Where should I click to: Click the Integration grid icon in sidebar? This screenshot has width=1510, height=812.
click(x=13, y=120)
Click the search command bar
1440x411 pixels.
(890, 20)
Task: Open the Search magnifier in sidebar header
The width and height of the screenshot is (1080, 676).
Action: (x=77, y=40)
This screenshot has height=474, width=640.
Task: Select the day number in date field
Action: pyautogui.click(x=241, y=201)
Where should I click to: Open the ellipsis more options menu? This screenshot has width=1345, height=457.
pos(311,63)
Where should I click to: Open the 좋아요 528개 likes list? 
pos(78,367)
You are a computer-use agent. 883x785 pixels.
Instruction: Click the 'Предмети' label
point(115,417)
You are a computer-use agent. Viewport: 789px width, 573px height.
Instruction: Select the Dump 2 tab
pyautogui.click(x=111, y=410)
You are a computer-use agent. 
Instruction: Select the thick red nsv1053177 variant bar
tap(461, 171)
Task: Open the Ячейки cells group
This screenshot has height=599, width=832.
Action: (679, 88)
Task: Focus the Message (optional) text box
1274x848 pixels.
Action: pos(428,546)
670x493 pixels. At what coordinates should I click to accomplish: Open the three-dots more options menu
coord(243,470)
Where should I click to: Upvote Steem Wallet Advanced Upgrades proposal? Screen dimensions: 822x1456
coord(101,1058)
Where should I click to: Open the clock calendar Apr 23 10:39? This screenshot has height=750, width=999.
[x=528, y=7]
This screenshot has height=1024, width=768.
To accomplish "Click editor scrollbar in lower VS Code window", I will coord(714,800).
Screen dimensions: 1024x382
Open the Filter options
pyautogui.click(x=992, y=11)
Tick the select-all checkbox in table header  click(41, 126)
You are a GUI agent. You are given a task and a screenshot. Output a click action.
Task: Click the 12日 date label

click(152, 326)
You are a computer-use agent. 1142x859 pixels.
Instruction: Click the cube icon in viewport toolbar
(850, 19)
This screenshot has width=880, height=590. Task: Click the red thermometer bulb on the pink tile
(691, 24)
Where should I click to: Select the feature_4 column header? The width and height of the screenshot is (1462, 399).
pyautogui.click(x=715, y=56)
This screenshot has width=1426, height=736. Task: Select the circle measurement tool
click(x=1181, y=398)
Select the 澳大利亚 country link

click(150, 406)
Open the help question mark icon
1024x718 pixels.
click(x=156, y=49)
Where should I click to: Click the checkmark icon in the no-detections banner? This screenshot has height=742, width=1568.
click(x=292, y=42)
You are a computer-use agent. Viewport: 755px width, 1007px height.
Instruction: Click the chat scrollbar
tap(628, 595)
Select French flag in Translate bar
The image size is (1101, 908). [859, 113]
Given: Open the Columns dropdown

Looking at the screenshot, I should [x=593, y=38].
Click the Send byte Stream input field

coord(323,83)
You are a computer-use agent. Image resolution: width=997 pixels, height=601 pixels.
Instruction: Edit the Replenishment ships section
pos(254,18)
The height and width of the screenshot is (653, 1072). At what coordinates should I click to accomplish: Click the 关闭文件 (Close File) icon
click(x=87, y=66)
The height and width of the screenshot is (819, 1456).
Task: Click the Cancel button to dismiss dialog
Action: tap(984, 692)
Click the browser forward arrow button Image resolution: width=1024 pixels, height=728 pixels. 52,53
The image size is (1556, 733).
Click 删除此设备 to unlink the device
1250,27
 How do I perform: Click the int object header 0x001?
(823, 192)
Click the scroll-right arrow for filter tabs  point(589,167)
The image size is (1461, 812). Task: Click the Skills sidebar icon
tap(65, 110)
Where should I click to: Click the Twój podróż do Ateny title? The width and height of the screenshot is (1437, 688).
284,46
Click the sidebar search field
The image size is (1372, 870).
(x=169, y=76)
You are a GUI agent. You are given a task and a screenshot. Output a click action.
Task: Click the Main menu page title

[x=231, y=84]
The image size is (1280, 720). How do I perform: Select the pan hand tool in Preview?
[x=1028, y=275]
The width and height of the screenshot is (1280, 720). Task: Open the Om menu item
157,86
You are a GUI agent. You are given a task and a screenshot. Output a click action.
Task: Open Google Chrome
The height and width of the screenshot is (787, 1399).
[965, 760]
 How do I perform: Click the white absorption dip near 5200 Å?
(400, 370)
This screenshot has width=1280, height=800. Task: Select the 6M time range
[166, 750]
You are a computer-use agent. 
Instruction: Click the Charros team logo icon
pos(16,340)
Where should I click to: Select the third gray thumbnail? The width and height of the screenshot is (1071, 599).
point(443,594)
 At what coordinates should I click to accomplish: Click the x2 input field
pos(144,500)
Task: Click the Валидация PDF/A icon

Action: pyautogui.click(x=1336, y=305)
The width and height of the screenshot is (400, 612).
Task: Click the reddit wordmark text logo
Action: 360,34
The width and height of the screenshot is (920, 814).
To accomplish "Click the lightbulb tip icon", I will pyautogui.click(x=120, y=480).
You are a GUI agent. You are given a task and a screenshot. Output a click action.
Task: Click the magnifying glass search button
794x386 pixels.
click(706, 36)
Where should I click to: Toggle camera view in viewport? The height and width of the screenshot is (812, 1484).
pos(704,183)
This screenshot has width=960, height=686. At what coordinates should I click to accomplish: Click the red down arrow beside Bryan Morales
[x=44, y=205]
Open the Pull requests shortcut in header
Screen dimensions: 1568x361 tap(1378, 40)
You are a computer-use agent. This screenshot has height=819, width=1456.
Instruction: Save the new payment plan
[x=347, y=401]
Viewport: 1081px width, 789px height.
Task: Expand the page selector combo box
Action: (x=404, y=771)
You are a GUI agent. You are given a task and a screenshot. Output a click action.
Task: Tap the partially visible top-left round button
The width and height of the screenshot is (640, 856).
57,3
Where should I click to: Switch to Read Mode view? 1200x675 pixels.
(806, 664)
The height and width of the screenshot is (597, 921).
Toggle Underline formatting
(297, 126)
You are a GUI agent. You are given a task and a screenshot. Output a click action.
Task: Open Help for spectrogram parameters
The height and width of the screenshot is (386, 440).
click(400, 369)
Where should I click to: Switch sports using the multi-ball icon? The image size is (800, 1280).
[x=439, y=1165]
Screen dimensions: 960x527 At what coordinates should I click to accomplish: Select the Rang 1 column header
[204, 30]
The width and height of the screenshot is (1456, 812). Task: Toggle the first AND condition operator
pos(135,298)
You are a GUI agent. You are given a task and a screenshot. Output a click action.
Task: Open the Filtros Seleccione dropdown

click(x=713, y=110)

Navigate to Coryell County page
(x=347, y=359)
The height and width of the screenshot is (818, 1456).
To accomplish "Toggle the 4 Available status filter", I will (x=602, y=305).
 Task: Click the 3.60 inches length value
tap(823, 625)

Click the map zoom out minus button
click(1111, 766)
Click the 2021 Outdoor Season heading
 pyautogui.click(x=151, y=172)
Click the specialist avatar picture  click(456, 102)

**********

Leaving each word as it is, reproduce all the material.

Where should I click to: Click the Integration grid icon in sidebar? This screenshot has width=1510, height=812.
click(x=13, y=120)
Click the search command bar
1440x411 pixels.
(890, 20)
Task: Open the Search magnifier in sidebar header
The width and height of the screenshot is (1080, 676).
Action: (x=77, y=40)
This screenshot has height=474, width=640.
Task: Select the day number in date field
Action: pyautogui.click(x=241, y=201)
Where should I click to: Open the ellipsis more options menu? This screenshot has width=1345, height=457.
pos(311,63)
Where should I click to: Open the 좋아요 528개 likes list? 
pos(78,367)
You are a computer-use agent. 883x785 pixels.
Instruction: Click the 'Предмети' label
point(115,417)
You are a computer-use agent. Viewport: 789px width, 573px height.
Instruction: Select the Dump 2 tab
pyautogui.click(x=111, y=410)
You are a computer-use agent. 
Instruction: Select the thick red nsv1053177 variant bar
tap(461, 171)
Task: Open the Ячейки cells group
This screenshot has height=599, width=832.
Action: (679, 88)
Task: Focus the Message (optional) text box
1274x848 pixels.
Action: pos(428,546)
670x493 pixels. At what coordinates should I click to accomplish: Open the three-dots more options menu
coord(243,470)
Where should I click to: Upvote Steem Wallet Advanced Upgrades proposal? Screen dimensions: 822x1456
coord(101,1058)
Where should I click to: Open the clock calendar Apr 23 10:39? This screenshot has height=750, width=999.
[x=528, y=7]
This screenshot has height=1024, width=768.
To accomplish "Click editor scrollbar in lower VS Code window", I will coord(714,800).
Screen dimensions: 1024x382
Open the Filter options
pyautogui.click(x=992, y=11)
Tick the select-all checkbox in table header  click(41, 126)
You are a GUI agent. You are given a task and a screenshot. Output a click action.
Task: Click the 12日 date label

click(152, 326)
You are a computer-use agent. 1142x859 pixels.
Instruction: Click the cube icon in viewport toolbar
(850, 19)
This screenshot has width=880, height=590. Task: Click the red thermometer bulb on the pink tile
(691, 24)
Where should I click to: Select the feature_4 column header? The width and height of the screenshot is (1462, 399).
pyautogui.click(x=715, y=56)
This screenshot has width=1426, height=736. Task: Select the circle measurement tool
click(x=1181, y=398)
Select the 澳大利亚 country link

click(150, 406)
Open the help question mark icon
1024x718 pixels.
click(x=156, y=49)
Where should I click to: Click the checkmark icon in the no-detections banner? This screenshot has height=742, width=1568.
click(x=292, y=42)
You are a computer-use agent. Viewport: 755px width, 1007px height.
Instruction: Click the chat scrollbar
tap(628, 595)
Select French flag in Translate bar
The image size is (1101, 908). [859, 113]
Given: Open the Columns dropdown

Looking at the screenshot, I should [x=593, y=38].
Click the Send byte Stream input field

coord(323,83)
You are a computer-use agent. Image resolution: width=997 pixels, height=601 pixels.
Instruction: Edit the Replenishment ships section
pos(254,18)
The height and width of the screenshot is (653, 1072). At what coordinates should I click to accomplish: Click the 关闭文件 (Close File) icon
click(x=87, y=66)
The height and width of the screenshot is (819, 1456).
Task: Click the Cancel button to dismiss dialog
Action: tap(984, 692)
Click the browser forward arrow button Image resolution: width=1024 pixels, height=728 pixels. 52,53
The image size is (1556, 733).
Click 删除此设备 to unlink the device
1250,27
 How do I perform: Click the int object header 0x001?
(823, 192)
Click the scroll-right arrow for filter tabs  point(589,167)
The image size is (1461, 812). Task: Click the Skills sidebar icon
tap(65, 110)
Where should I click to: Click the Twój podróż do Ateny title? The width and height of the screenshot is (1437, 688).
284,46
Click the sidebar search field
The image size is (1372, 870).
(x=169, y=76)
You are a GUI agent. You are given a task and a screenshot. Output a click action.
Task: Click the Main menu page title

[x=231, y=84]
The image size is (1280, 720). How do I perform: Select the pan hand tool in Preview?
[x=1028, y=275]
The width and height of the screenshot is (1280, 720). Task: Open the Om menu item
157,86
You are a GUI agent. You are given a task and a screenshot. Output a click action.
Task: Open Google Chrome
The height and width of the screenshot is (787, 1399).
[965, 760]
 How do I perform: Click the white absorption dip near 5200 Å?
(400, 370)
This screenshot has width=1280, height=800. Task: Select the 6M time range
[166, 750]
You are a computer-use agent. 
Instruction: Click the Charros team logo icon
pos(16,340)
Where should I click to: Select the third gray thumbnail? The width and height of the screenshot is (1071, 599).
point(443,594)
 At what coordinates should I click to accomplish: Click the x2 input field
pos(144,500)
Task: Click the Валидация PDF/A icon

Action: pyautogui.click(x=1336, y=305)
The width and height of the screenshot is (400, 612).
Task: Click the reddit wordmark text logo
Action: 360,34
The width and height of the screenshot is (920, 814).
To accomplish "Click the lightbulb tip icon", I will pyautogui.click(x=120, y=480).
You are a GUI agent. You are given a task and a screenshot. Output a click action.
Task: Click the magnifying glass search button
794x386 pixels.
click(706, 36)
Where should I click to: Toggle camera view in viewport? The height and width of the screenshot is (812, 1484).
pos(704,183)
This screenshot has width=960, height=686. At what coordinates should I click to accomplish: Click the red down arrow beside Bryan Morales
[x=44, y=205]
Open the Pull requests shortcut in header
Screen dimensions: 1568x361 tap(1378, 40)
You are a computer-use agent. This screenshot has height=819, width=1456.
Instruction: Save the new payment plan
[x=347, y=401]
Viewport: 1081px width, 789px height.
Task: Expand the page selector combo box
Action: (x=404, y=771)
You are a GUI agent. You are given a task and a screenshot. Output a click action.
Task: Tap the partially visible top-left round button
The width and height of the screenshot is (640, 856).
57,3
Where should I click to: Switch to Read Mode view? 1200x675 pixels.
(806, 664)
The height and width of the screenshot is (597, 921).
Toggle Underline formatting
(297, 126)
You are a GUI agent. You are given a task and a screenshot. Output a click action.
Task: Open Help for spectrogram parameters
The height and width of the screenshot is (386, 440).
click(400, 369)
Where should I click to: Switch sports using the multi-ball icon? The image size is (800, 1280).
[x=439, y=1165]
Screen dimensions: 960x527 At what coordinates should I click to accomplish: Select the Rang 1 column header
[204, 30]
The width and height of the screenshot is (1456, 812). Task: Toggle the first AND condition operator
pos(135,298)
You are a GUI agent. You are given a task and a screenshot. Output a click action.
Task: Open the Filtros Seleccione dropdown

click(x=713, y=110)

Navigate to Coryell County page
(x=347, y=359)
The height and width of the screenshot is (818, 1456).
To accomplish "Toggle the 4 Available status filter", I will (x=602, y=305).
 Task: Click the 3.60 inches length value
tap(823, 625)

Click the map zoom out minus button
click(1111, 766)
Click the 2021 Outdoor Season heading
 pyautogui.click(x=151, y=172)
Click the specialist avatar picture  click(456, 102)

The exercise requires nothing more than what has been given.